What translation does to a survey instrument

Forward-back translation is treated as the standard procedure for adapting survey instruments across languages. The English instrument is translated into the target language by one bilingual translator; an independent translator translates it back into English; the two English versions are compared, discrepancies are reconciled, and the target-language instrument is considered validated. This procedure is required by most journal reviewers and by most institutional ethics committees. It catches a small fraction of the failures that actually matter.

Three failure modes survive forward-back translation almost untouched.

The first is register. A survey item translated into formal Hindi or formal Tamil or formal Bangla will read as alien to most respondents in informal rural contexts, even when it is technically accurate. Standardised written Indian languages developed largely through Sanskritised or Persianised registers, neither of which is the register most respondents speak in. Enumerators read the items aloud in this formal register, respondents puzzle through them, and the resulting variance is mostly noise about register comprehension rather than signal about the underlying construct. Forward-back translation does not detect register mismatch because both translators are working in the same formal register.

The second is examples that don't carry. The hypothetical scenarios that survey items embed — "if you needed to borrow Rs. 1000 quickly, who would you turn to?" — are not neutral. The amount Rs. 1000 means different things in urban Bengaluru and rural Khunti. The phrase "borrow quickly" presumes an emergency-credit relationship that is differently configured across regions, communities, and household structures. The set of possible answers is shaped by what the respondent can imagine doing, which is shaped by the example. Translating the words preserves the example. Adapting the instrument to the field context requires changing the example, which most translation protocols do not authorise.

The third is the policy idiom. Concepts like "empowerment," "wellbeing," "social capital," "agency," and "resilience" exist in development English with technical histories of usage and reasonably stable referents. They have no clean equivalents in most Indian languages, because the policy infrastructure that produced the English vocabulary did not produce a parallel vocabulary in Tamil or Odia or Assamese. Translators usually pick the closest available term, which carries different connotations from the original. The same issue runs in reverse for India-specific policy idioms — "BPL," "Aadhaar-seeded," "convergence," "saturation" — which exist in English-language policy text but mean little to respondents asked about them in their own language. The forward-back procedure routinely produces translations that read fine in English on the round-trip but produce systematically different response distributions in the field.

The corrective for all three failure modes is the cognitive interview.
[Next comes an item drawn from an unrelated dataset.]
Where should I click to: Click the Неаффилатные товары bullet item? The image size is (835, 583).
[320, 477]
The protocol is straightforward: pause the respondent every few items and ask, in their own language, what they understood the question to be asking. The disagreements between the question the instrument intended and the question the respondent answered are usually visible in the first ten interviews. They are almost never visible in the back-translation document.
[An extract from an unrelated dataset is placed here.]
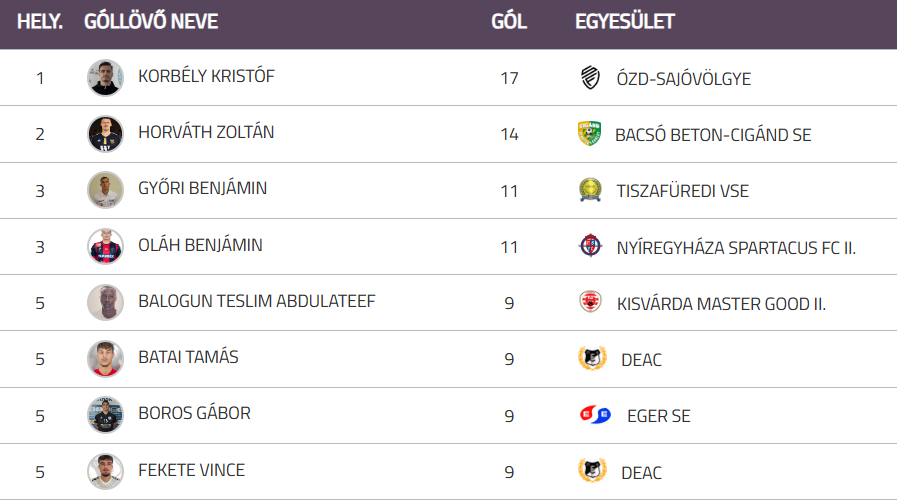Open the Győri Benjámin player link

point(202,188)
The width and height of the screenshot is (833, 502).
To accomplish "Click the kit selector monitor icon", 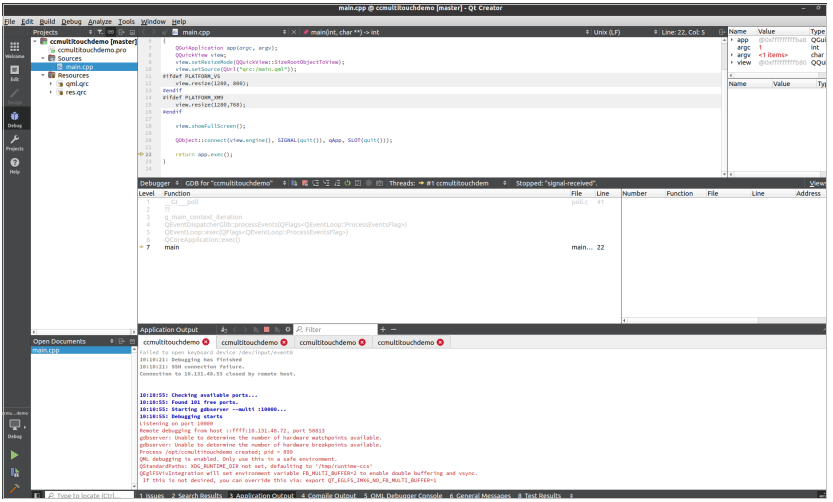I will 14,425.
Bilingual interviewers are simultaneously a resource and a problem. Their fluency lets them detect the failures we have just described. It also lets them code-switch in the field in ways that smooth the failures over. An enumerator who notices that a respondent is confused by a Hindi item may, helpfully, paraphrase it into the local register or insert a clarifying example. The respondent's answer becomes more coherent. The instrument's standardisation degrades, often invisibly. Audio-recorded enumerator-respondent exchanges, sampled and reviewed, are the only reliable check on this drift. Most fieldwork budgets do not include them.

One pattern we have seen often enough to mention: items on financial autonomy translated into Odia produce systematically different response distributions than the same items in Hindi, even when the respondent populations are otherwise comparable. Some of the difference is real cultural variation in financial decision-making norms. Some of it, on cognitive-interview review, is the translation of the autonomy concept itself, which lands differently in the two languages because the underlying lexicon for individual versus household decision-making is differently structured. We have not found a way to disentangle these contributions cleanly. We have found that pretending the difference is purely cultural variation, which is the standard interpretation, is wrong.

The practical implication is uncomfortable. Instrument adaptation across languages is research, not translation. It requires cognitive interviews in each language, examples adapted to local context, and pilot data analysed for register effects. It cannot be done in two weeks by two translators. The budget implications are real. The methodological implications, if you skip them, are also real, but they hide as ordinary measurement error in the analysis — which means they are usually invisible to the funder reading the report.

If your survey runs in three languages and the analysis pools across them without item-level invariance testing, your headline numbers are likely to be artefacts of the language distribution as much as anything else.

Useful references: the WHO's guidelines on translation and adaptation of instruments; the ITC guidelines on test translation; and Willis's primer on cognitive interviewing for the corrective procedure.